Именно так она теперь должна воспринимать происходящее: банальная драма, где она была одновременно жертвой и судьёй самой себя, обвиняя себя в собственной наивности. Но она не могла. Этот конфликт, этот внутренний диалог между болью и попытками рационального решения, был бесконечным.

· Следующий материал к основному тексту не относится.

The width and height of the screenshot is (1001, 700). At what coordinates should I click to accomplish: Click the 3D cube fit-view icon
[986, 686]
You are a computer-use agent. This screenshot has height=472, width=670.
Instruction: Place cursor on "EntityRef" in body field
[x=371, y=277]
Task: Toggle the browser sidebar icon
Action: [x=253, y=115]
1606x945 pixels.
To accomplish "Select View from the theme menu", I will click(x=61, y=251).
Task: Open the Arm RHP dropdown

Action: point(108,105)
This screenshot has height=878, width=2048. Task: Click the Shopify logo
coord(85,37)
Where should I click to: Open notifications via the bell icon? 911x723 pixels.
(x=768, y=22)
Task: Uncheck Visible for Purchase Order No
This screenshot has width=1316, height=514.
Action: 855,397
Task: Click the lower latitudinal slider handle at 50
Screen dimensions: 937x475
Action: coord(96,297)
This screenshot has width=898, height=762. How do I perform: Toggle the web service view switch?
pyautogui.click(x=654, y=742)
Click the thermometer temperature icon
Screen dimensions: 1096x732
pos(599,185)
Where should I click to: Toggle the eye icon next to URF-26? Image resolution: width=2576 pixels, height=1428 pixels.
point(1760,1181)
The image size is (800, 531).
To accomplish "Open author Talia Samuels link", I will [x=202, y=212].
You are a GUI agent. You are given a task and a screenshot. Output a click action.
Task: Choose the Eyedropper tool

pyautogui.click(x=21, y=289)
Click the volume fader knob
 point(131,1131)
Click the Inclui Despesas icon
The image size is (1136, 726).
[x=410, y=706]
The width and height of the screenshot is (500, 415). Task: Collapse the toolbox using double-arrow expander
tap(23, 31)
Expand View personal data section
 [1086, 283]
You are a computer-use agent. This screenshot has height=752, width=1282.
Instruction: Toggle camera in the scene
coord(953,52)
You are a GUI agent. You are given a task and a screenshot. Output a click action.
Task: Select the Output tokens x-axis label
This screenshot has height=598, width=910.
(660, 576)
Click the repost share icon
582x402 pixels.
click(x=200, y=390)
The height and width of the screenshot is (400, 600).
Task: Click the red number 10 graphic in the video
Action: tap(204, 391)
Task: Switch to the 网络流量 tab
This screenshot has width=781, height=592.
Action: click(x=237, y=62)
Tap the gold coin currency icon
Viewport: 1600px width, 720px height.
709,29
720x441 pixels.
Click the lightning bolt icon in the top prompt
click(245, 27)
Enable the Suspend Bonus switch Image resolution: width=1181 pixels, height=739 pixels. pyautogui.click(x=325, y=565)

"Мне б амфиболией оставить
ещё не порванную нить...
Простой формулировке странной:
помиловать нельзя казнить!"

   Позвонил Элиас Дверь была не заперта, и он вошёл в студию.

– Анна, –  крикнул Элиас, – она обернулась, и их взгляды встретились. В её глазах не было больше паники, лишь задумчивость и легкое, пока еще робкая надежда.
 – Я не знаю, что бы я делала без тебя. Ты… ты вытащил меня из такого болота.
   Он улыбнулся.
– Мы вместе вытащились, Анна. Наши усилия как два потока объединились, они создали нечто большее, чем сумма отдельных частей.
   Он взял её руку, и она не отдернула её. Их пальцы переплелись. Это было не просто дружеское прикосновение; это было обещание, невысказанное, но явственное.         —  Кто знает, Анна, — сказал он, обняв её за плечи, чувствуя, как она расслабляется в его руках. — Возможно, даже в самом темном царстве есть место для света.
   Она поняла его шутливый намёк на литературное произведение. Почувствовала тепло его руки. И в этот момент в тишине студии у обоих мелькнула мысль - как хрупка граница между светом и тьмой, и как важна воля и согласованность чувств , чтобы  выбирать путь.

– Что дальше? – спросила Анна, поворачиваясь к нему, и в её глазах не было уже следа былой печали, лишь ясное, решительное предвкушение. Элиас улыбнулся.
– Дальше? Дальше мы будем жить. И создавать. И находить новые ответы. И, возможно, напишем свою собственную историю, Анна. Историю, где будет не только борьба, но и много света.
   Их руки снова встретились, на этот раз уже сознательно, прочно, как будто они нашли друг в друге те самые невидимые нити разума, которые связывали их души.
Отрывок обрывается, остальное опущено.